Some people talk about slicing it thin enough, true. But personally, I like it a little thicker. We don't like shoe leather jerky. We cut it a little thicker, and dry it to the point that it is the consistency somewhere between dried beef and storebought.
I do it in the oven on old refrigerator racks.
And for seasoning, I did my own thing for about 20 years. Then, about 6 years ago I found Hi Mountain Jerky Cure (http://www.himtnjerky.com/) and available for realy cheap at Cabelas, Gander Mountain, and other such stores - even in a local grocer started carrying it. I can get seasoning for 15 pounds of meat for about $7. What is great about this stuff is that I don't need to put the meat in a smoker - all I need is the oven.

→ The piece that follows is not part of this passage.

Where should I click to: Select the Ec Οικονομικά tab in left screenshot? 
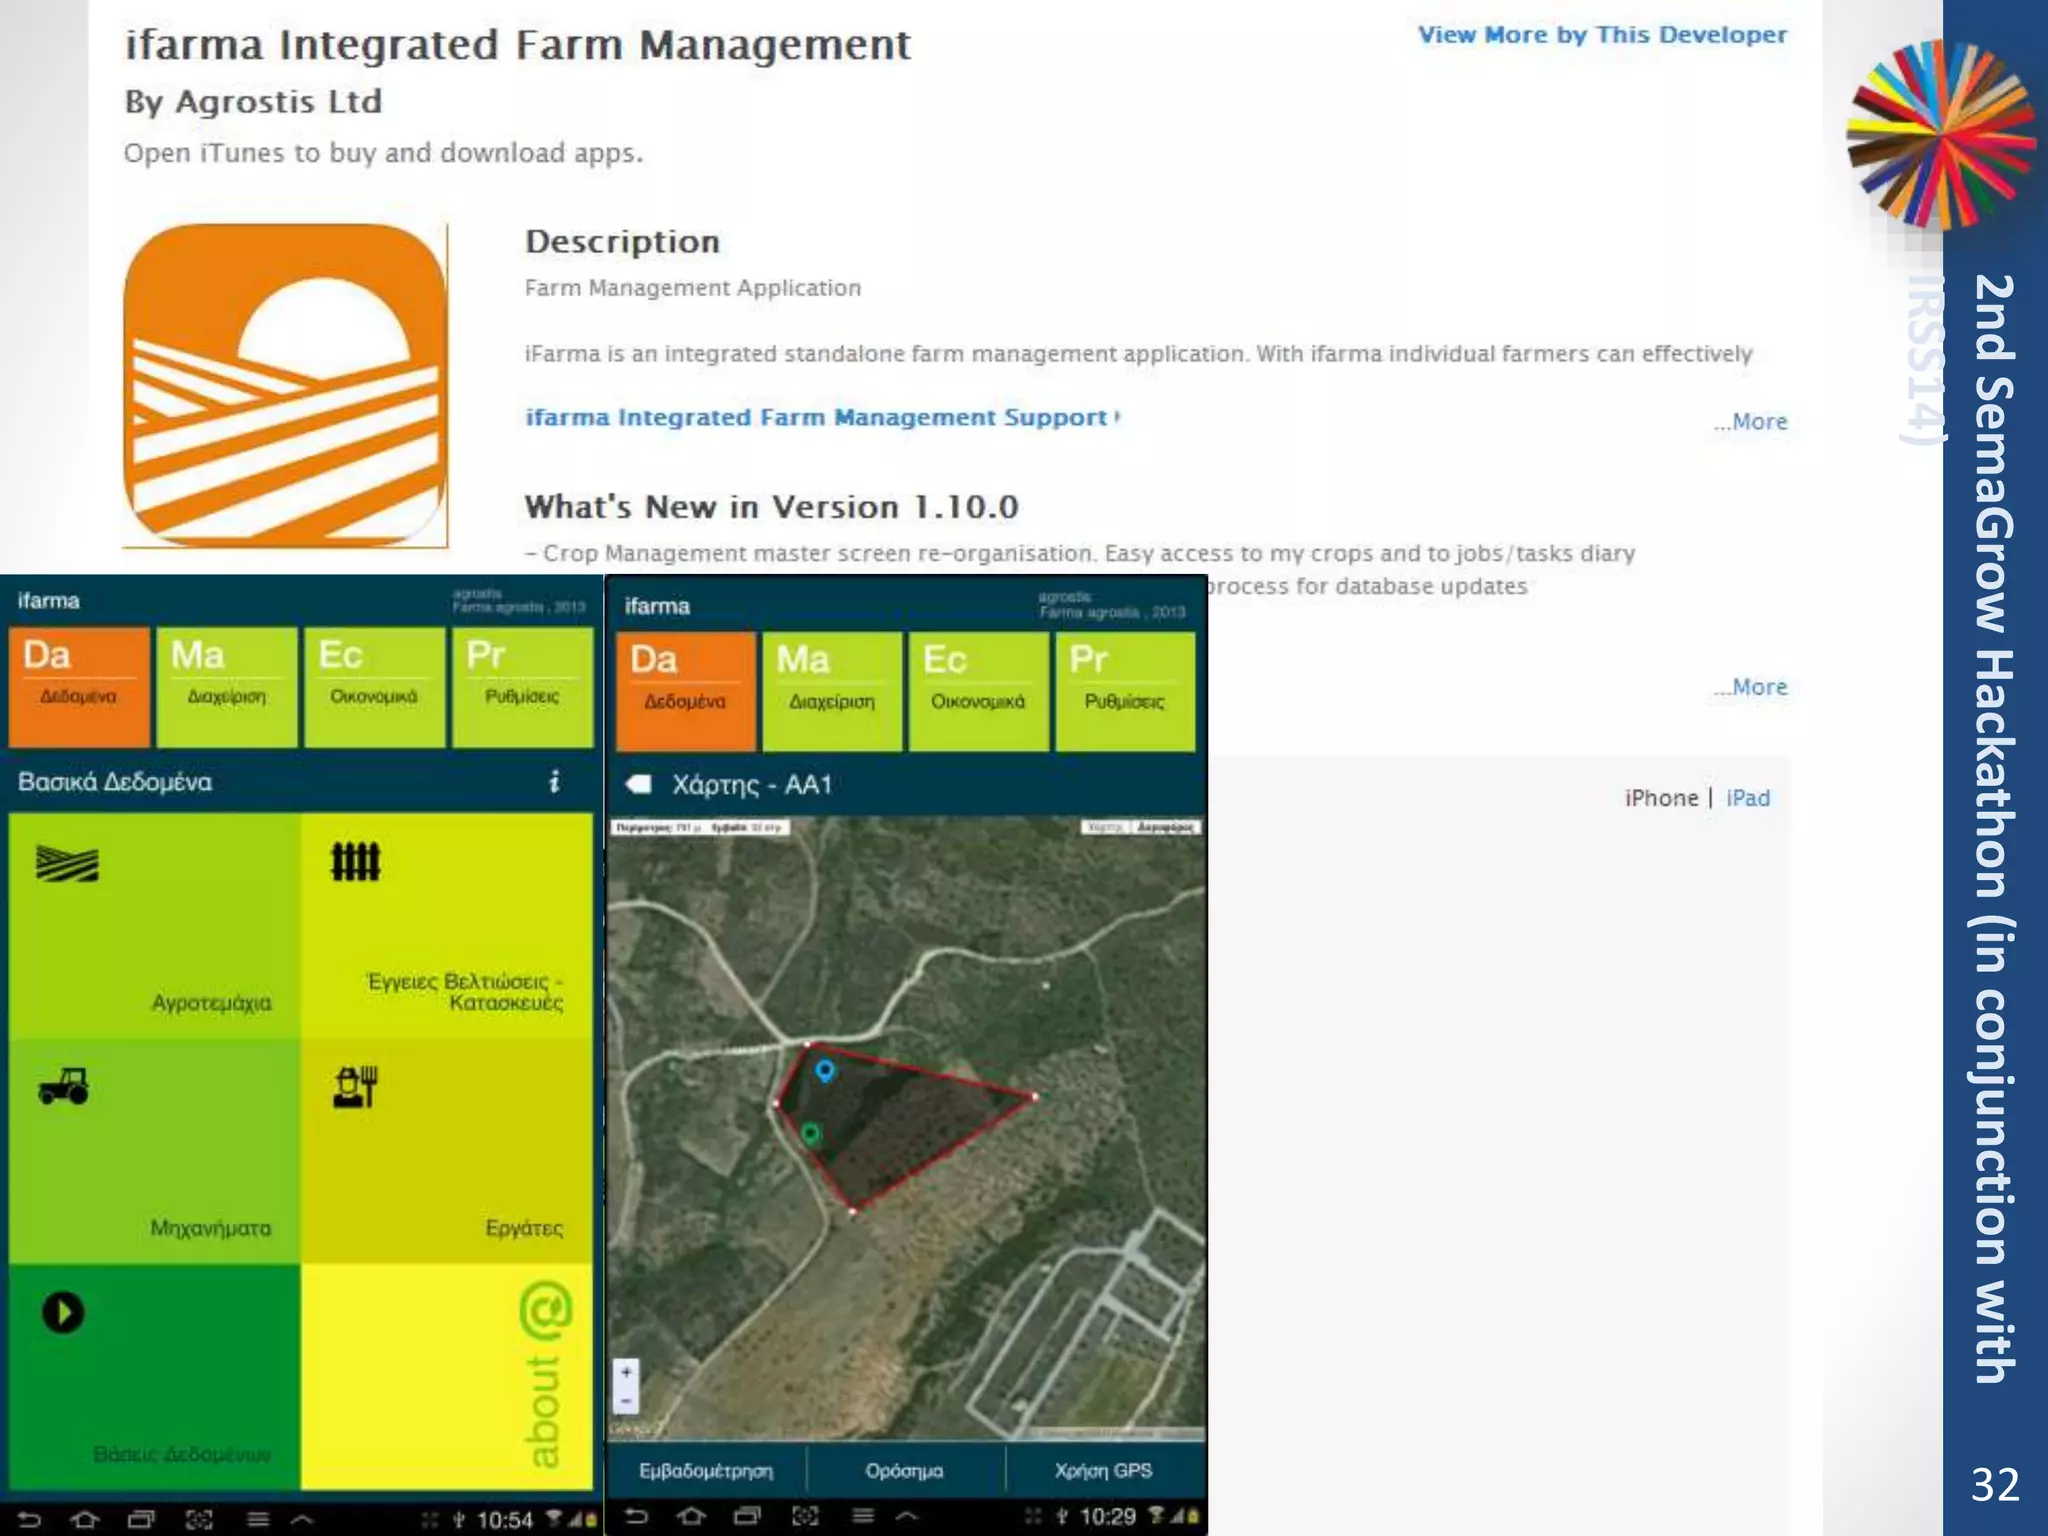[374, 686]
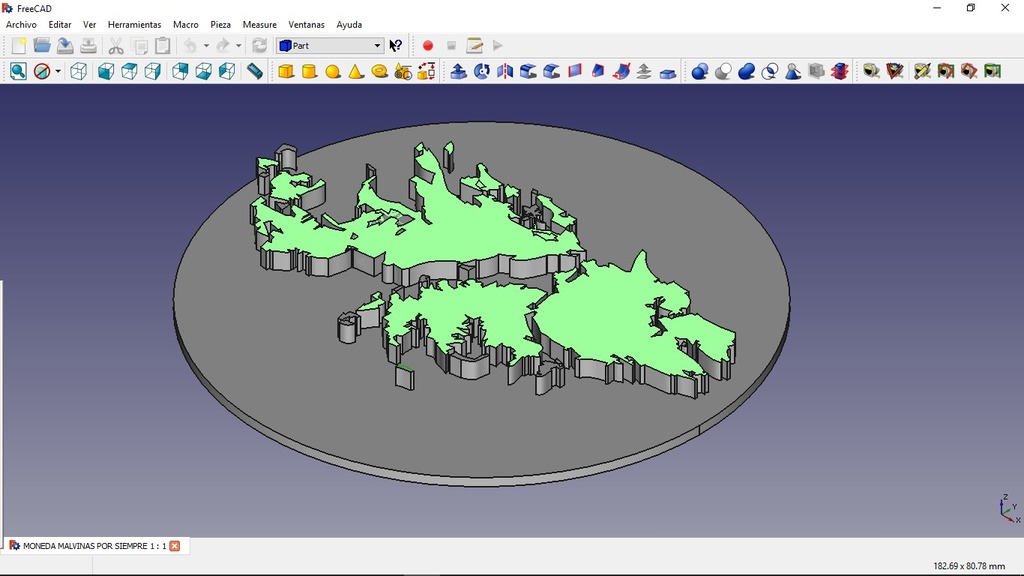Select the Revolve tool
1024x576 pixels.
click(482, 71)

The trick I have found is to let the cure work on the meat long enough. Like I said, I cut the meat a little thicker 1/4 -3/8 inch thick. And when I dry it, I like it with a little flex to it.

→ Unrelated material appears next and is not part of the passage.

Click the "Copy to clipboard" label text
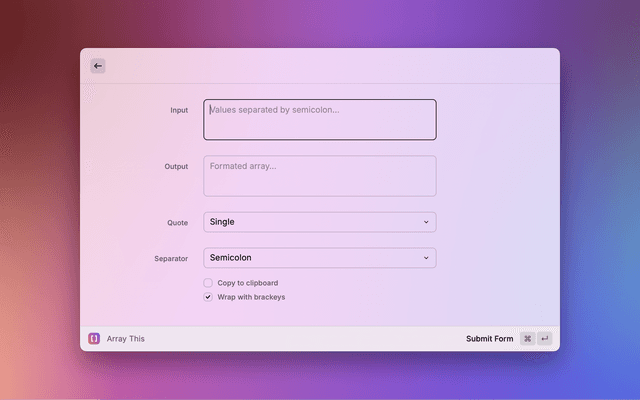Viewport: 640px width, 400px height. pyautogui.click(x=247, y=283)
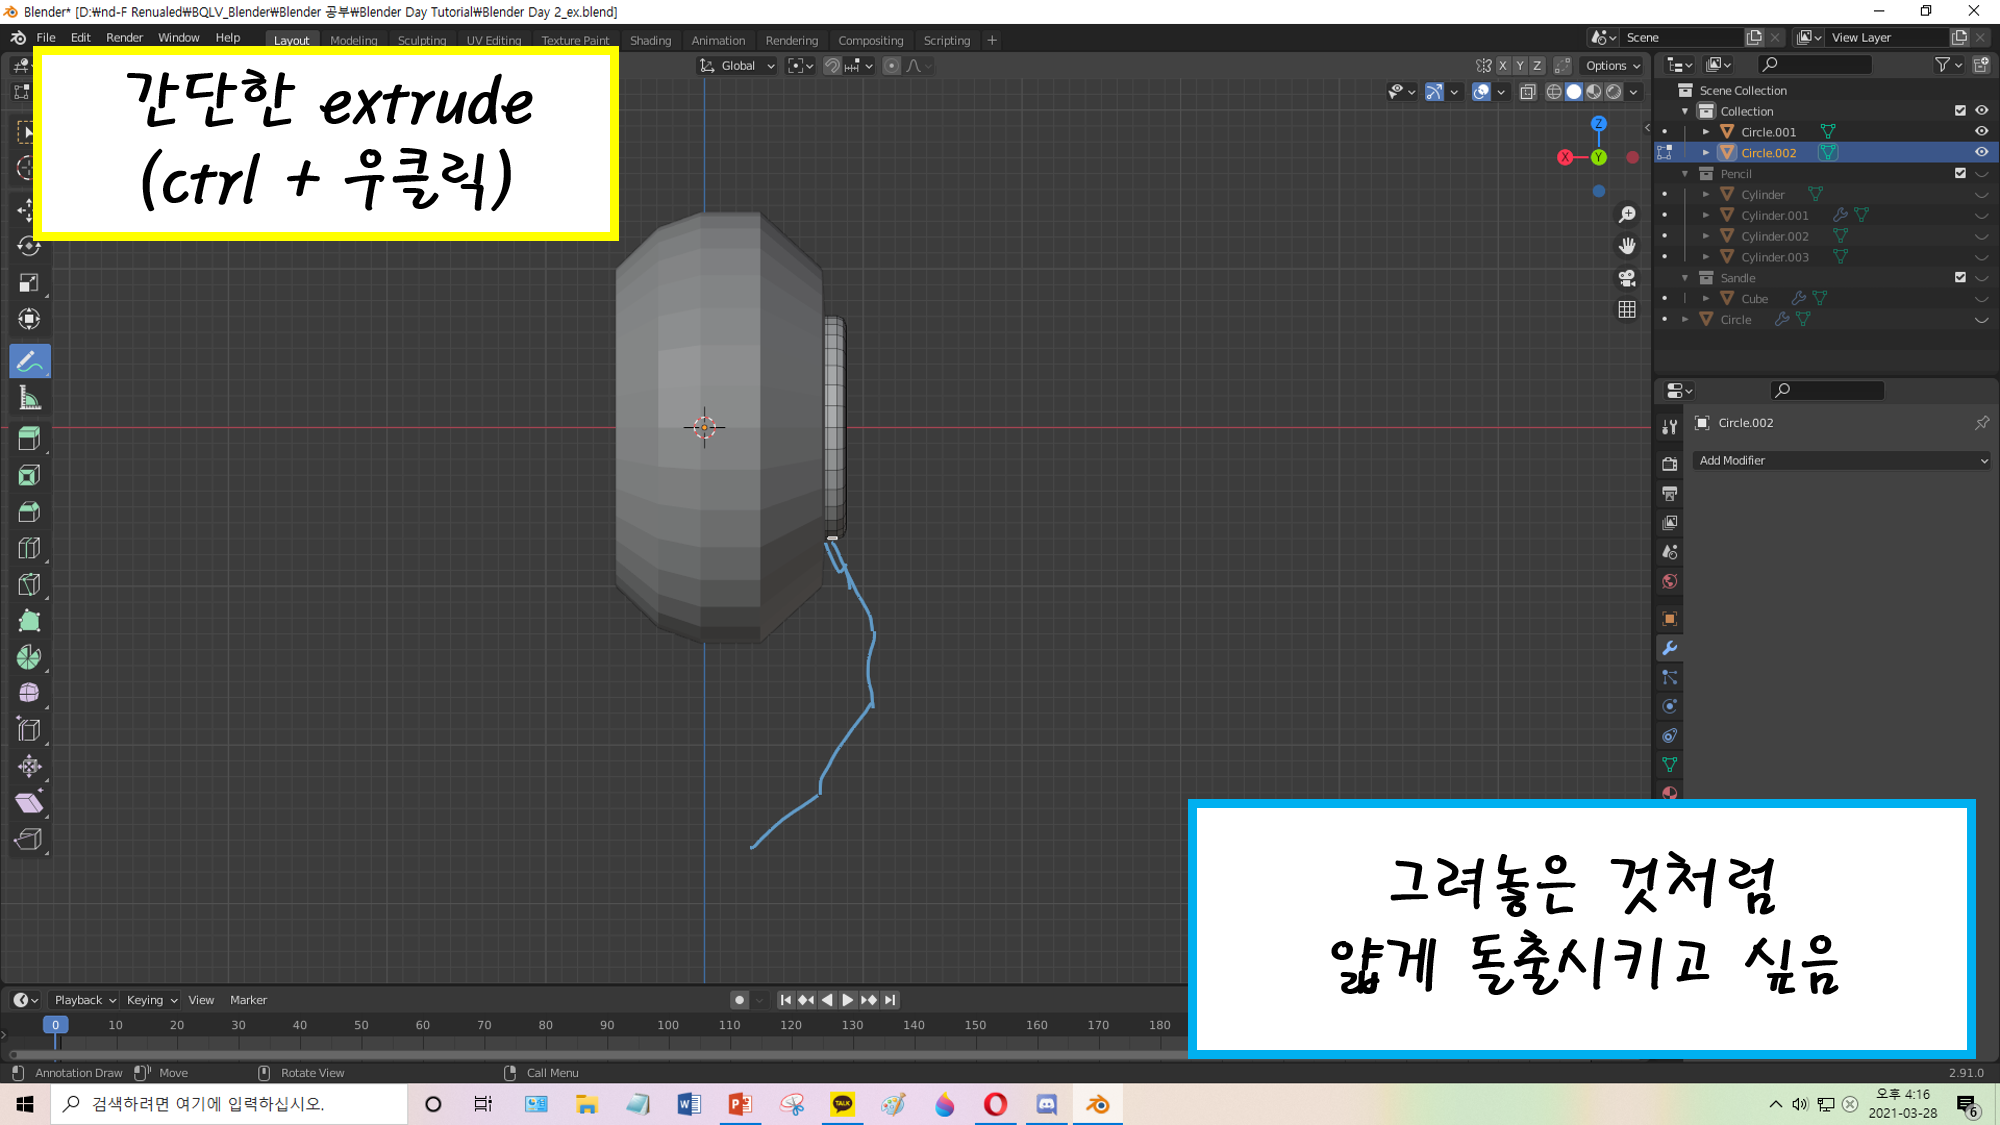The image size is (2000, 1125).
Task: Select the Annotate tool in toolbar
Action: 29,362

I have also found that I can take any of the HiMountain seasonings and jazz it up a bit. My favorite jazz is simply some cayenne pepper sprinkled generously on each piece in the seasoning step, before letting it refrigerate and soak into the meat.
Geppetto
02-02-2009, 11:42 AM
Deer, elk, buffalo jerky, oh yeah!
livwire68
02-02-2009, 12:32 PM
I prefer to use ground beef that way the spices are mixed in and it still comes out "leathery" this method will require a jerky shooter. With it you can also make sticks as well. I usually use 'HI Mountain" brand pretty common in the stores. If you use it I recommend only using half of the called for brine mixture. Makes it way too salty. I also like their pepperoni blend. My Brother use to make a lot of Goose jerky which came out good also. Like anything else its a lot of experimentation. Have Fun!
Darrell
02-02-2009, 12:46 PM
very cool, could get all of it on film, rolling cigars, brewing beer, and making jerky. :r how far north of socal are you?
WAY North.
yourchoice
02-02-2009, 12:56 PM
For those of you who make the jerky in the oven, do you leave the door cracked open? I've never made it, (but have considered it) and have heard some say leaving the door cracked was key.
Kreth
02-02-2009, 12:58 PM
For those of you who make the jerky in the oven, do you leave the door cracked open? I've never made it, (but have considered it) and have heard some say leaving the door cracked was key.
Yes, it lets the moisture escape.
landhoney
02-02-2009, 12:59 PM
havent tried it YET, but Alton Browns jerky recipe is supposed to be really good. It gets great reviews. you can find it at www.foodtv.com
I have made this recipe exactly (except I let the meat marinate longer, too long actually) with the box fan and A/C filters. It turns out great and does not have that 'cooked' taste from jerky made in dehydrators or ovens that use heat. I think Alton states in the show, commercial jerky is not made by using heat. It makes the jerky taste different, and I prefer his method and commercial jerky to any 'heated' product I have tried.
RevSmoke
02-02-2009, 02:22 PM
Yes, keep the oven door cracked just a bit, like you are using the broiler. I set the oven to 170.